In a flash, I’m on my feet, throwing open the closest drawer to me, and grabbing an empty needle. Not my ideal choice of weapon but I’ll stab him in the eye if I have to. Whatever it takes to walk out of here alive. Whatever it takes to get my revenge.
Declan’s eyes widen as I charge at him. Before I can strike him, he wraps his large hands around my wrists and throws me a bit off balance. His injury has clearly weakened his strength, as he’s unable to keep me away. He resorts to begging instead. “Christ love. I didn’t mean it like that. It came out wrong.”
“Oh no. You don’t get to deny it now. Not with all the evidence I have against you. All I needed was your confession, and now I have it,” I hiss, though there’s a voice in the back of my head yelling at me to listen to him.
Declan cocks his head, voice remaining calm. “It wasn’t a confession. Though I would love to hear what you’ve managed to dig up about me.”

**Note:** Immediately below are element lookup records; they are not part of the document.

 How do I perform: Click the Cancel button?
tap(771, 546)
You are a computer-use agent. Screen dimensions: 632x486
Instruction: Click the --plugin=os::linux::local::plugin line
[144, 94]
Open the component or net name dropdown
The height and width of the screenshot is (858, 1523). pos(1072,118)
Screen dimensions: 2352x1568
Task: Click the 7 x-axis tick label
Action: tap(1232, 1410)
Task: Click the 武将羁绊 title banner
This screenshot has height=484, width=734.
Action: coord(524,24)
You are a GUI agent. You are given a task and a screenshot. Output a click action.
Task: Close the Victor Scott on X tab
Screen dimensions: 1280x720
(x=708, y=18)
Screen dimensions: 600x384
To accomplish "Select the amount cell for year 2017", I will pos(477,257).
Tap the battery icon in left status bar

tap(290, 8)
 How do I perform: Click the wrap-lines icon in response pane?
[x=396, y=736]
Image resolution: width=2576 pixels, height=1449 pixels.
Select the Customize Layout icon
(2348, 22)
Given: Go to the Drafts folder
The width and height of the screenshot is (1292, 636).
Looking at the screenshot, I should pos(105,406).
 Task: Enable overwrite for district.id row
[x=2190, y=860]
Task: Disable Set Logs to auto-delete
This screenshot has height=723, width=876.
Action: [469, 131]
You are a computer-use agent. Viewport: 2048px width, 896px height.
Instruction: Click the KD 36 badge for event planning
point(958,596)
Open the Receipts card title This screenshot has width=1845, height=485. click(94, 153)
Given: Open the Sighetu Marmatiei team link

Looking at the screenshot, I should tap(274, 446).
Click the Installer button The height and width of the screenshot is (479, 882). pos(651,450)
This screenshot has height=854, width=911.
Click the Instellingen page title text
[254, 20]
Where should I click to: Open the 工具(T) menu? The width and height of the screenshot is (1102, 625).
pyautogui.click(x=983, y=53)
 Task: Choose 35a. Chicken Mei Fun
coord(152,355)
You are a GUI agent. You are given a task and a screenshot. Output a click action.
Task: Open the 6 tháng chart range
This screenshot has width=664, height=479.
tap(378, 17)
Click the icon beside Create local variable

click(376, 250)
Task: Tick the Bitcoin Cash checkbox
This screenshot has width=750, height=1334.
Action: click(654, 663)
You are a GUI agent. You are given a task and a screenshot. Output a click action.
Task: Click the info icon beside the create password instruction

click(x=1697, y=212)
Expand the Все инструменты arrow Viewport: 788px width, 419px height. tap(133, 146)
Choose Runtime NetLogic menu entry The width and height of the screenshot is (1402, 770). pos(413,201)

“Oh, I’m sure you would. That way, you can spin your web of excuses to try to get out of this.” I shift slightly, holding the needle at his neck.
Declan winces. “I didn’t kill our fathers. At least not in the literal sense. I couldn’t save them. And I should have. I should have been there. But I wasn’t. And that is something that will haunt me forever.” His eyes begin to turn glassy, causing me to freeze in place. How is he able to do that, come off so genuine and sincere while lying straight to my face?